Top of EXERCISE DATA

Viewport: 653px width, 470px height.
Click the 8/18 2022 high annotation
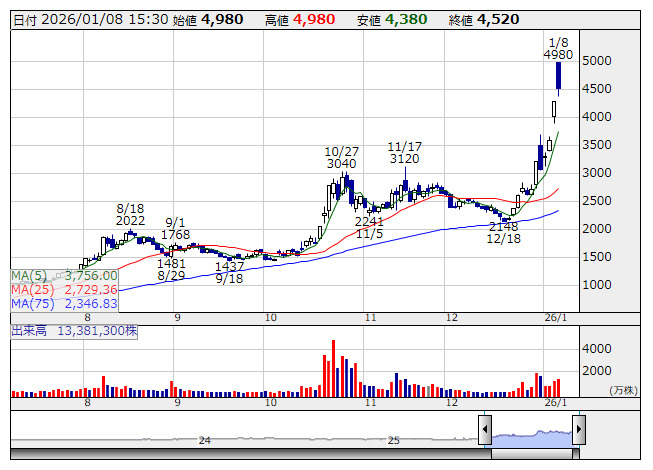130,213
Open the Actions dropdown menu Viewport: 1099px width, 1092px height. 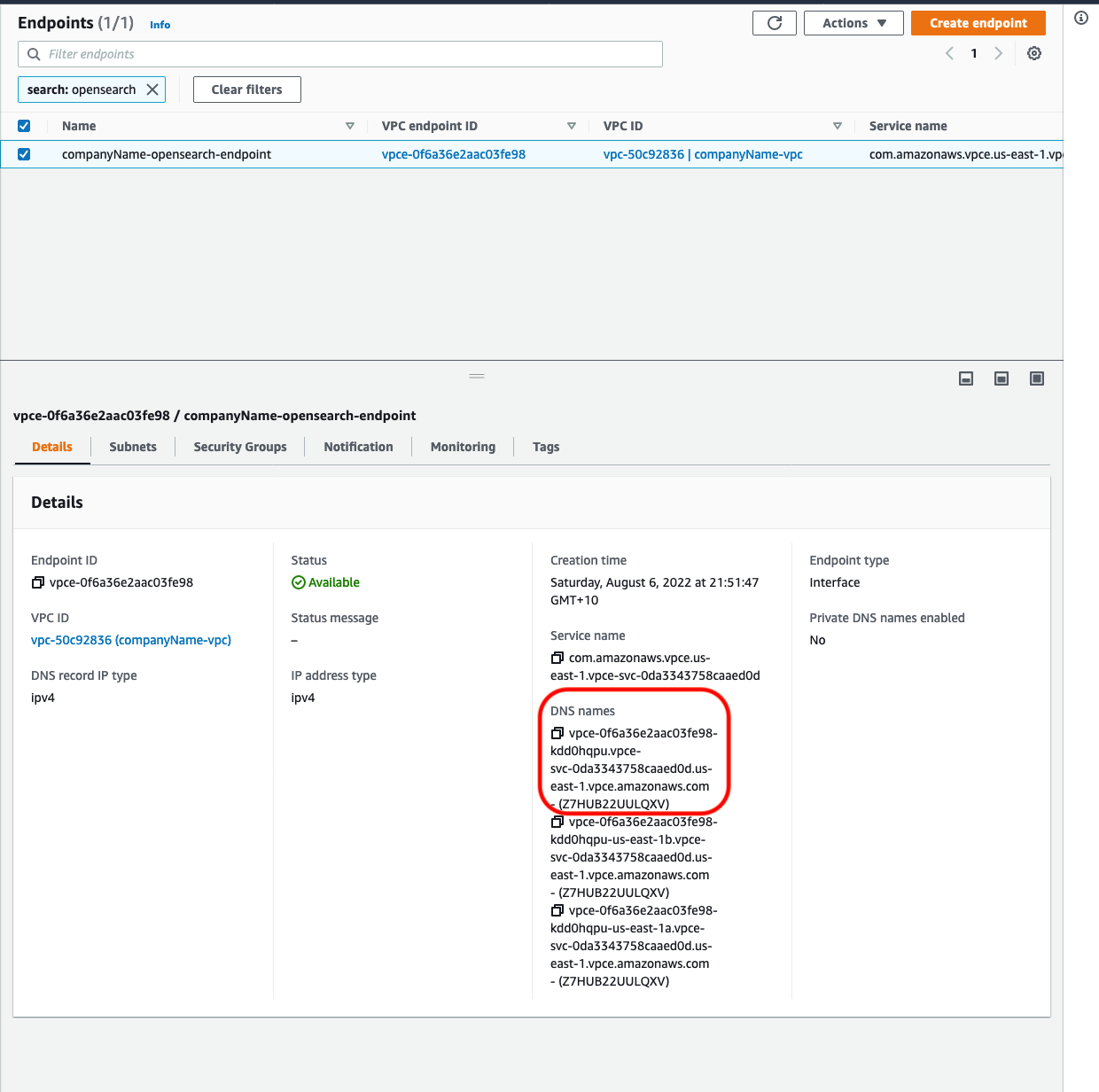853,23
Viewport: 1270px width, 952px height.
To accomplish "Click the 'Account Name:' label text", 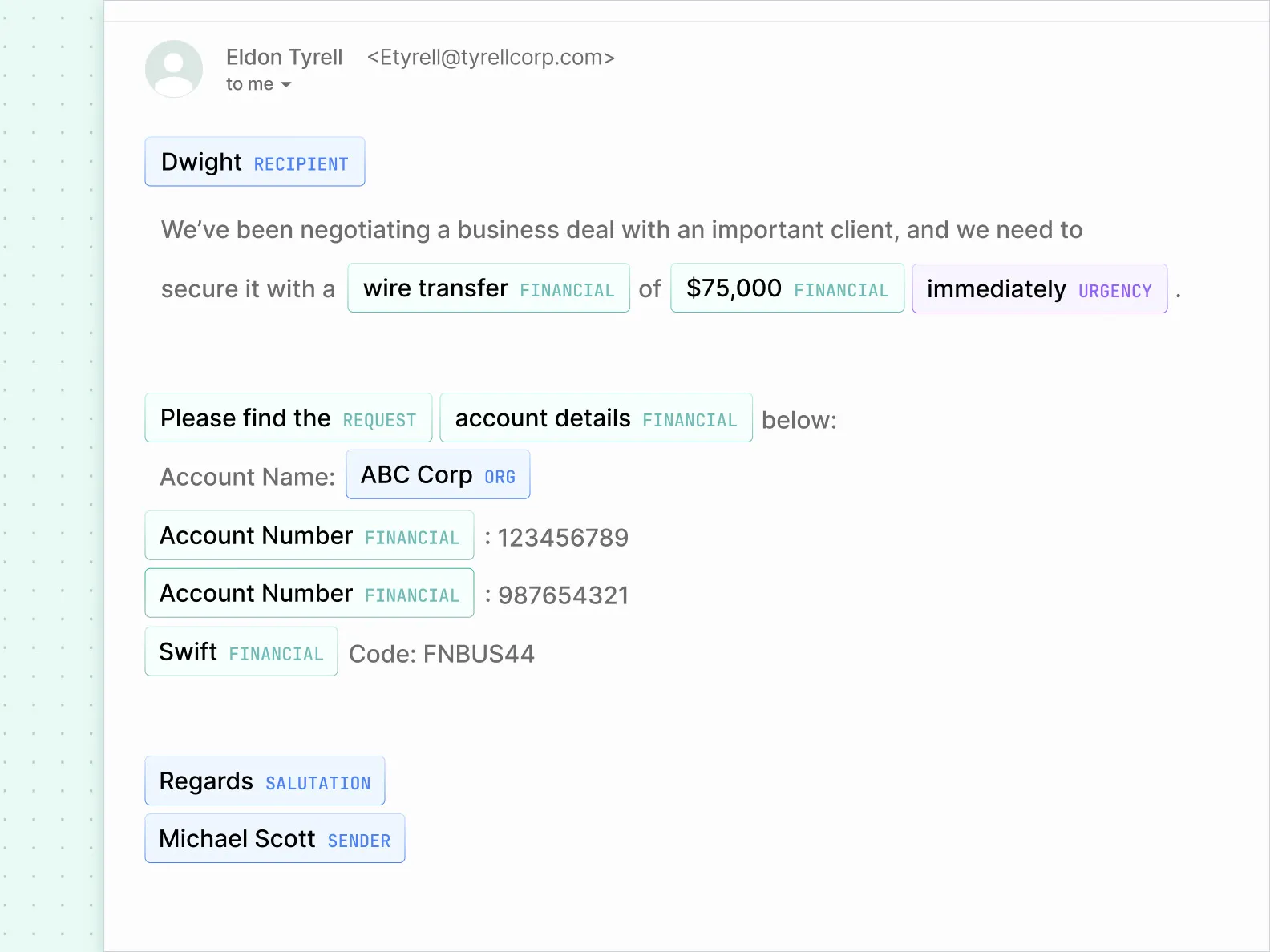I will (x=248, y=477).
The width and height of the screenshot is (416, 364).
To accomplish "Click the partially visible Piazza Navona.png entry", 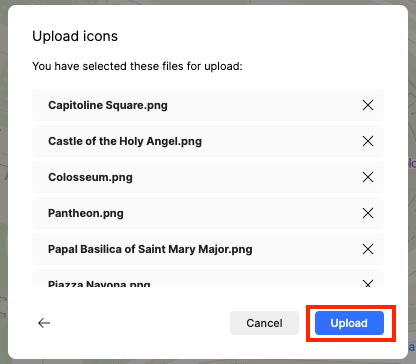I will tap(208, 279).
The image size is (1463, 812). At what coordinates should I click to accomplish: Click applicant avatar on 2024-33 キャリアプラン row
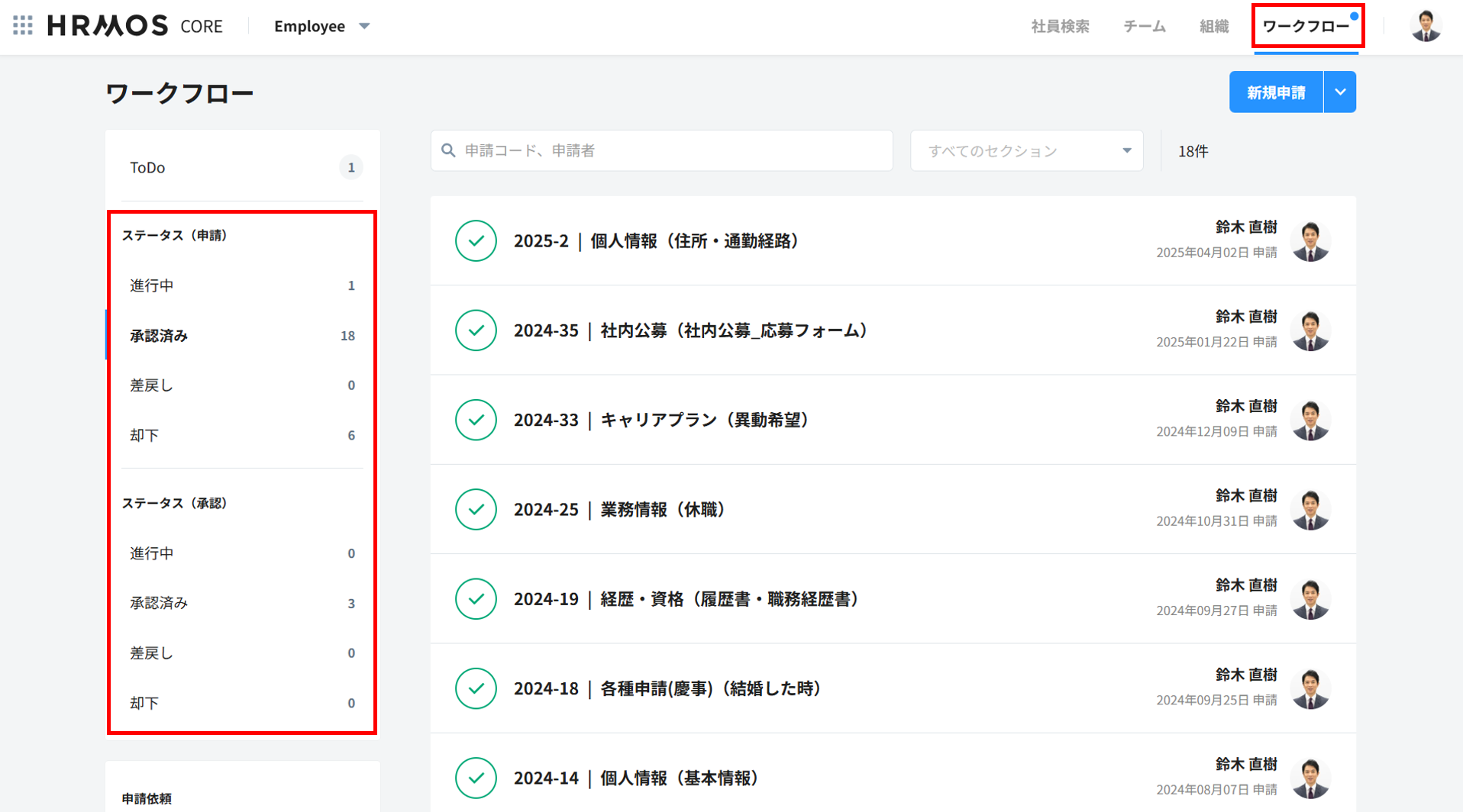pos(1310,420)
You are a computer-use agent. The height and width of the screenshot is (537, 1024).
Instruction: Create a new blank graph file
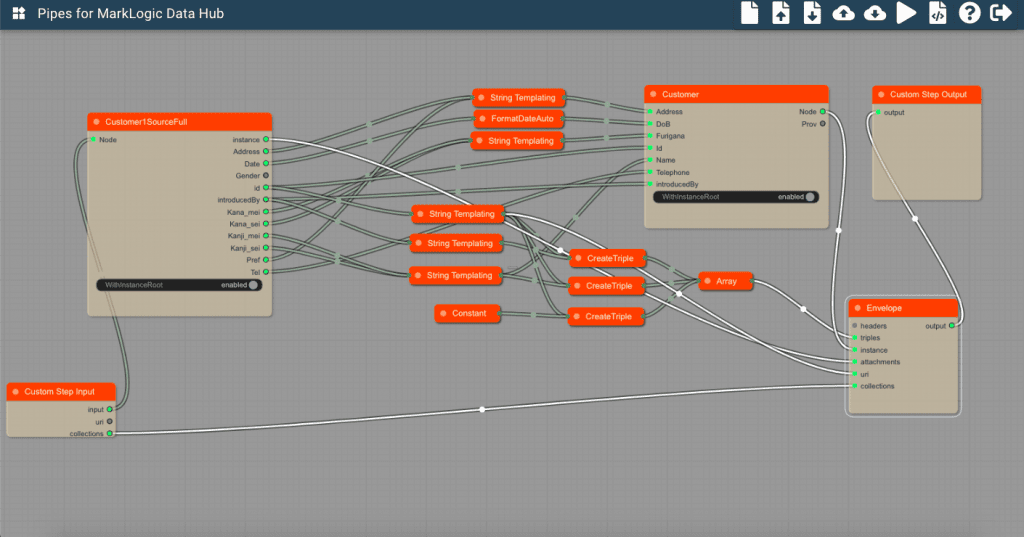click(x=749, y=13)
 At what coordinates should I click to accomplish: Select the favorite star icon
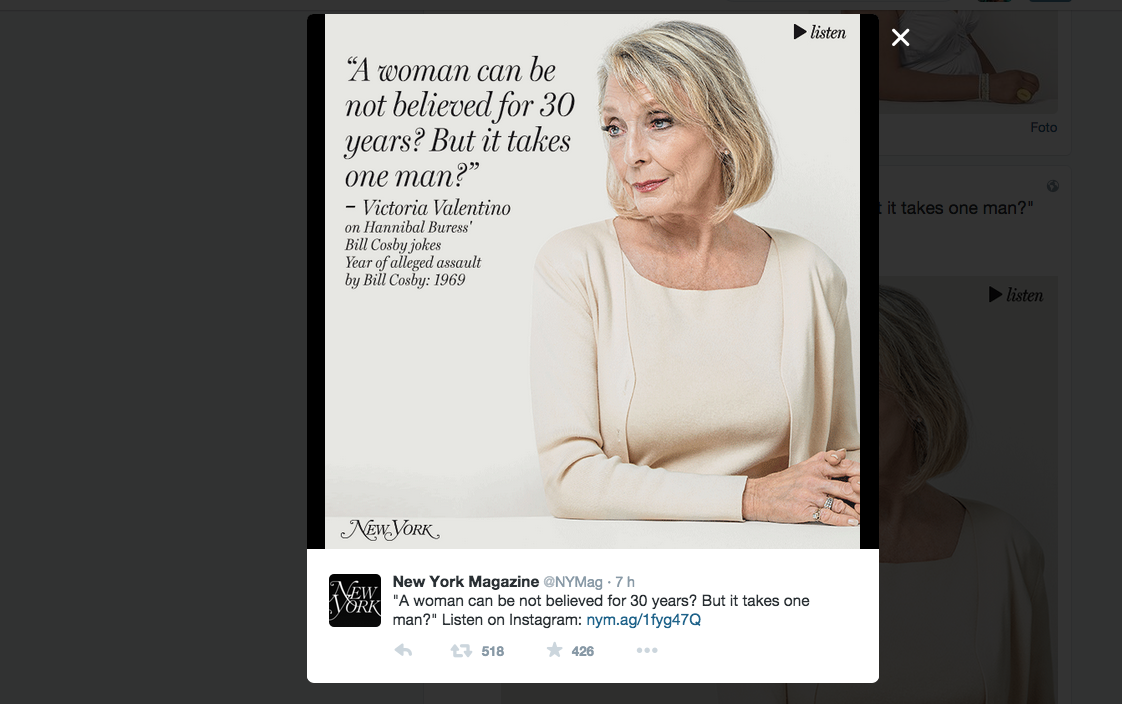553,650
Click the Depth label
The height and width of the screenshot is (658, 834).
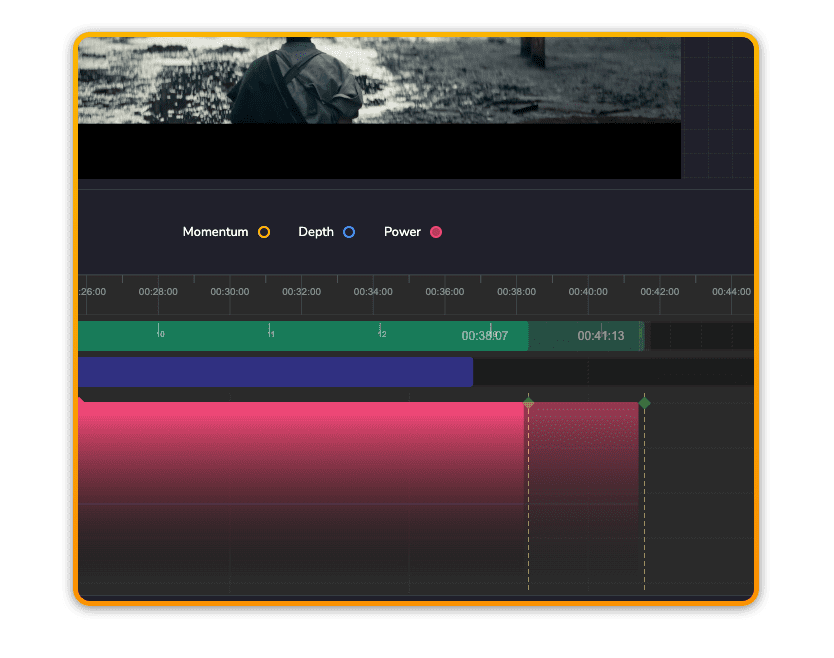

Bottom of EXERCISE DATA

### [DIRECTIONS]
Only the lines starting at the one that holds "You are a computer-use" and ending at the last line of the data belong in your answer. Please set them down exactly and omit the pictures.

### [RESPONSE TO THE TASK]
You are a computer-use agent. The height and width of the screenshot is (537, 1024).
Instruction: Create a new blank graph file
click(x=749, y=13)
 At what coordinates should I click to accomplish: Select the favorite star icon
553,650
Click the Depth label
The height and width of the screenshot is (658, 834).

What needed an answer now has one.